Staat und Superstaat: ein Gespräch

Worin nun Burgess beschreibt, wohin die Welt internationaler Politik driftet. Es gibt eine Zeit des geistigen Übergangs. Länder sind demokratisch und zum Teil oligarchisch regiert. Russland, China und die USA sind Weltmächte, aber nicht im Sinn von Orwell zentralisiert. Die Machtverteilung wird vom Oelfluss und von religiösen Werten bestimmt. Ausserdem ist die Welt von der Bedrohung durch die Atombombe bestimmt. Und nicht zu vergessen, versuchen auch Kleinstaaten wie Kuba, die Welt aufzumischen. Bekriegen die Grossmächte, so weit es ihre Interessen nicht hemmt.

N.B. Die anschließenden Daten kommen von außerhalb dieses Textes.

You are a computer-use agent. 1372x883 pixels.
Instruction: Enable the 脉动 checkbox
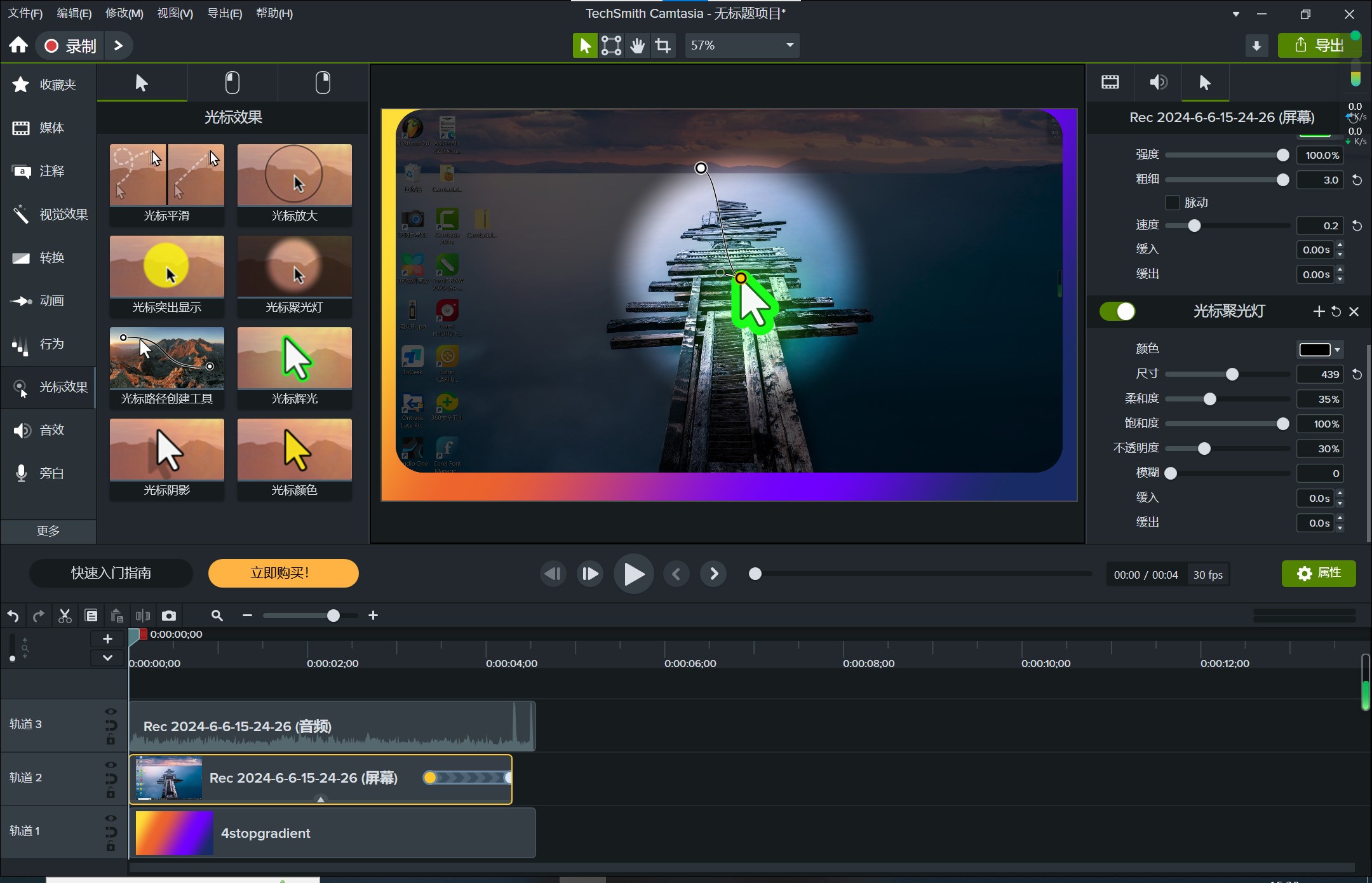point(1172,202)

Nach dem zweiten Weltkrieg und nach dem Niedergang des deutschen Reiches, nahm jedoch nicht gleichzeitig die Aufrüstung den Hut. Es wurde produziert, Kanonen und Butter gleichermassen. In Orwells Roman werden die Industrieerzeugnisse für den Krieg gebraucht. So hielt die Partei durch ständiges kriegen, durch ständigen Verbrauch, die Produktion hoch, die Proles klein. Die Welt Orwells kennt das sowohl als auch. Kriegs- und Konsumgüter passieren den Ladentisch. Der Fernseher liefert sowohl Unterhaltung als auch ständige Kriegsberichterstattung. Und somit erhält der grosse Bruder das Kriegsbewusstsein durch verschwenderischen Verbrauch der Erzeugnisse.

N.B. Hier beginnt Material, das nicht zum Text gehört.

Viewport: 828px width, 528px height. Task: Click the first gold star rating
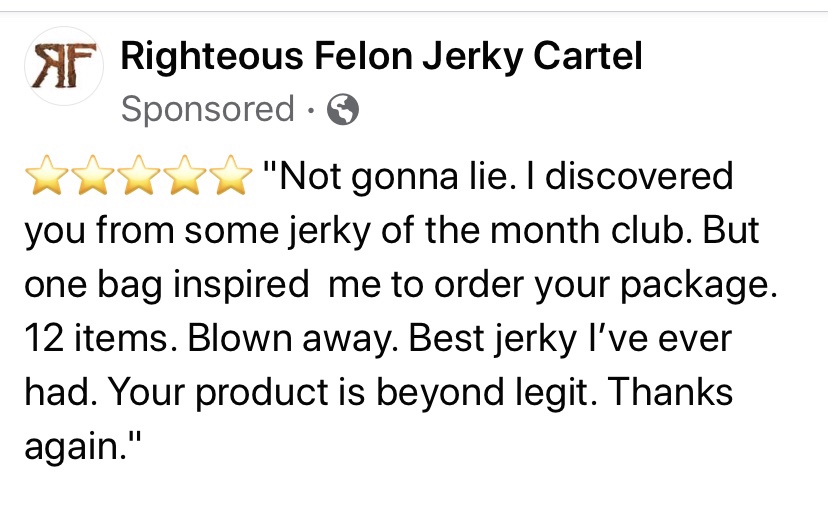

Orwell will aber auch nicht Amerika als Superstaat benennnen. Auch wenn innerstaatliche Organisationen wie die CIA überwachungstaatliche Tendenzen aufweisen. Auswüchse des Krieges halfen aber den europäischen Staaten auf dem Weg zur Demokratie. Und so stellt sich denn nun endlich die Frage, was das echte Gegenstück zu kollektivistischer Tyrannei sei. Die Demokratie? Die Herrschaft durch das Volk? Die Herrschaft durch die Gewerkschaften? Ein echtes Gegenstück muss also etwas von freiem Willen für das Volk durchblicken lassen. Gerechtigkeit für alle aufblitzen lassen. In den freien Ländern des Westens hat sich aber die Kontrolle verschoben. Die schnüffelnde Gedankenpolizei hat teilweise durch den Computer Eingang in private Welten gefunden. Daten jeglicher Art bestehen bereits in digitaler Form. Sei es für Käufe, für die Bank oder für unser Profil auf Facebook. Sie werden bislang vor allem zum Wohle verwendet. Verändert hat sich auch das Streben nach Information. Der grösste Teil eines Volkes in einem Land des freien Westens zieht Sport und leichte Unterhaltung politischen Brandreden vor. Und Burgess mutmasst, dass in manchen Teilen der Welt, oder in manchem Leben, der Gegenbegriff für Staatstyrannei nicht persönliche Freiheit, sondern unpersönliches Chaos ist.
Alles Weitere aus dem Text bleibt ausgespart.